→ Consignes:
1. Dans la lettre sur l'opéra, quel article de Michel Guerrin est cité, et dans quel journal a-t-il paru ?
2. Rédigez la suite de la lettre sur l'opéra, à partir de sa dernière phrase.

Bonjour Michel Guerrin,
J’ai lu avec intérêt votre article « Opéra, le roi des arts en échec » (Le Monde, 8 juillet 2023[1]).
Si votre réquisitoire à charge relaie des données précises et l’opinion de plusieurs Cassandre médiatiques, je souhaiterais proposer un contre-feu, en tant que spectatrice (depuis plus de 3 décennies) et, plus récemment, comme critique lyrique (Première Loge, Avant-scène Opéra). Car il me semble que votre état des lieux ignore le terrain : quantité de productions et de maisons lyriques assument d’innovantes propositions en Europe, « en phase avec la société » comme vous le souhaitez (voir les spectateurs d’opéra invités depuis la rue au festival Donizetti de Bergamo, édition 2021 post confinement ). Pour ne pas sombrer dans le populisme culturel, ne serait-il pas plus pertinent de valoriser ces innovations ?
- Primo, vous faites fi de deux dimensions prégnantes de l’expérience « représentation d’opéra » :
– l’émotion de spectateurs spectatrices face au spectacle total qui interroge les passions, le vivre ensemble dans les sociétés, les mythes, etc. (voir Le Viol de Lucrèce de B. Britten au Capitole de Toulouse )

→ Données fournies:
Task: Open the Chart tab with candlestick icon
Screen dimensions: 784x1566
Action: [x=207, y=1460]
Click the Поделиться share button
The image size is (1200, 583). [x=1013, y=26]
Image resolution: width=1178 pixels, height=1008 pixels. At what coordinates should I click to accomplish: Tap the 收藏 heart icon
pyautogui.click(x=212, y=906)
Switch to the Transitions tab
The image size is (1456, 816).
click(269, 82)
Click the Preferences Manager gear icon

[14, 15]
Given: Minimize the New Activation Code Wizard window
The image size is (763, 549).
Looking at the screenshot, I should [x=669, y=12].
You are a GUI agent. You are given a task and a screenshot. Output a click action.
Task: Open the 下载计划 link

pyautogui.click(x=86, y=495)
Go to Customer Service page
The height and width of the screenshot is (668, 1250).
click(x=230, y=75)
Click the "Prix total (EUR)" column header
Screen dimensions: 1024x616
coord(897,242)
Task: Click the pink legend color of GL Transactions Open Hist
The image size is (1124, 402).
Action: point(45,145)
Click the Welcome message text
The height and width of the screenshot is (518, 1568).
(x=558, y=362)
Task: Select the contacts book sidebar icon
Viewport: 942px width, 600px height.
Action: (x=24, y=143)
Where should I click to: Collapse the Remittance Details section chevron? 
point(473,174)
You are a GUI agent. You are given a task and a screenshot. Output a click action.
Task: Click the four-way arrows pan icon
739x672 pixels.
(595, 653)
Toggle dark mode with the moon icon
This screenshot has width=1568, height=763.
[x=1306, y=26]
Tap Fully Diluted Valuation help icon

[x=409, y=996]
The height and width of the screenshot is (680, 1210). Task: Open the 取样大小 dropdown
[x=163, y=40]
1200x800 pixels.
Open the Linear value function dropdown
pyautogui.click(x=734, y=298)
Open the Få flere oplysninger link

→ Réponses:
1. L'article « Opéra, le roi des arts en échec », paru dans Le Monde le 8 juillet 2023.

2.
– la prise en compte du spectacle lyrique, fruit de la civilisation occidentale, né dans les cours baroques, mais aussi développé dans les villes libres (Venise, Hambourg) ou scènes non institutionnelles (les foires parisiennes de l’opéra-comique, les scènes madrilènes de zarzuela, etc. ). Si ce spectacle a su se renouveler à toute époque, il tend effectivement à s’embourgeoiser dans ses formes et circuits de diffusion (à l’instar des festivals de cinéma, 100 ans après la naissance du septième art). S’embourgeoiser dans ses codes, je vous le concède, mais non dans ses messages, voir la création de la fable initiatique Picture a Day Like This de G. Benjamin et M. Grimp (festival d’Aix, 2023).
- Secundo, vous pointez la désaffection des publics : c’est loin d’être un processus uniforme en France. Vous pointez également les baisses de subventions : à observer également selon les cas. En revanche, vous avez raison de dénoncer les salaires scandaleux de certaines directions d’Opéra (dont celui de Gérard Mortier à l’Opéra de Paris, dont vous citez des propos peu dignes de sa fonction publique …), salaires qui assèchent hélas la part de l’artistique. Quand ce n’est pas l’administratif qui tend à supplanter l’artistique et la technique, soit celles et ceux qui créent le spectacle vivant. C’est donc aux tutelles (état, région, métropoles) d’assainir ces pratiques, sans impacter la programmation, ni la coproduction qui elle aussi évolue, en inscrivant peu à peu l’éco-responsabilité dans ses missions.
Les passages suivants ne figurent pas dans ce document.